## [УСЛОВИЕ ЗАДАНИЯ]
Пожалуйста, перепишите из отрывка всё, начиная с «На тракторе я» и вплоть до «меня бронь сняли.», подставив «военный комиссариат» вместо «военкомат».

## [ЦИТИРУЕМЫЙ ОТРЫВОК]
########

На тракторе я работал до 1942-го года. После того, как 30-го сентября 1942-го года погиб отец, я пошел на фронт добровольцем. Как говорится, «комсомольцем-добровольцем». В военкомат в Рудне прибыл сам, никто меня повесткой не вызывал. По приезду написал там заявление, что я не буду работать, а пойду на фронт добровольцем. Меня стали уговаривать одуматься: «Ты же по брони, нельзя так». А я и не знал, что на меня наложили бронь, чтобы меня в армию нельзя было забрать. Но я все равно ушел, сказав: «У меня и старший брат воюет и средний брат, а отец вообще погиб! А я что, хуже них, что ли?» И все-таки с меня бронь сняли.

########

## [ПРЕДОСТАВЛЕННЫЙ СПИСОК]
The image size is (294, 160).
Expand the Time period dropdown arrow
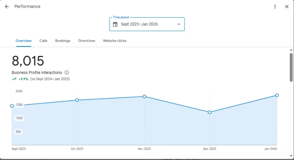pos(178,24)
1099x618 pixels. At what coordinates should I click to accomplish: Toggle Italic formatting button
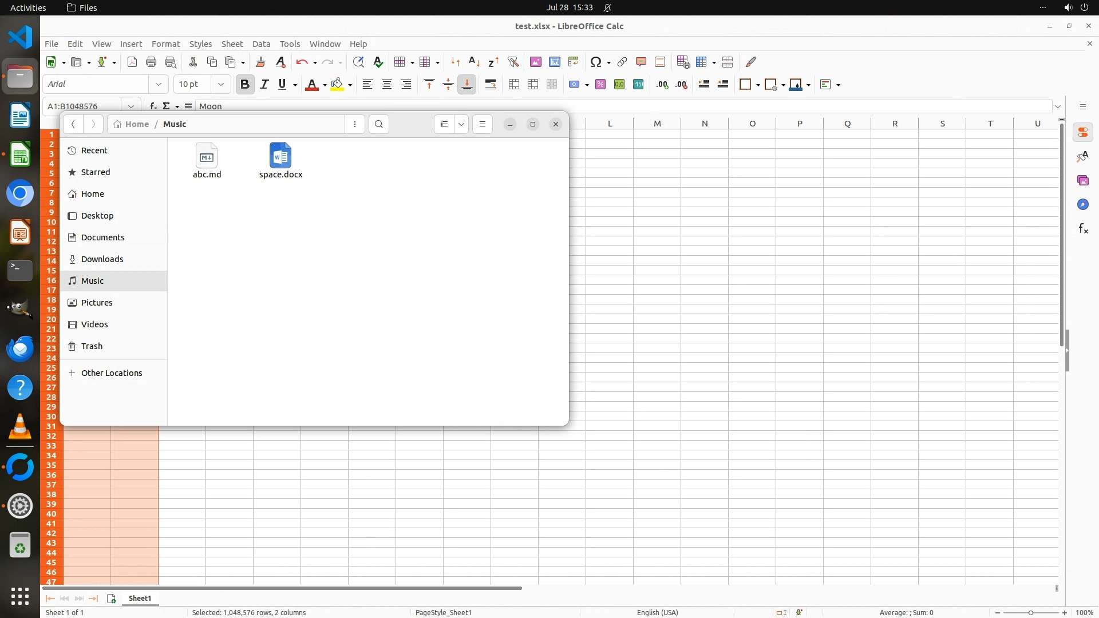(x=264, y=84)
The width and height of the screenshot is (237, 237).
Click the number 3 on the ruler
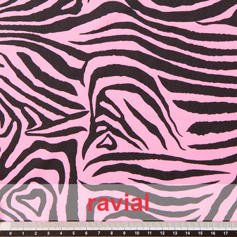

########

## [ГОТОВЫЙ ОТВЕТ]
На тракторе я работал до 1942-го года. После того, как 30-го сентября 1942-го года погиб отец, я пошел на фронт добровольцем. Как говорится, «комсомольцем-добровольцем». В военный комиссариат в Рудне прибыл сам, никто меня повесткой не вызывал. По приезду написал там заявление, что я не буду работать, а пойду на фронт добровольцем. Меня стали уговаривать одуматься: «Ты же по брони, нельзя так». А я и не знал, что на меня наложили бронь, чтобы меня в армию нельзя было забрать. Но я все равно ушел, сказав: «У меня и старший брат воюет и средний брат, а отец вообще погиб! А я что, хуже них, что ли?» И все-таки с меня бронь сняли.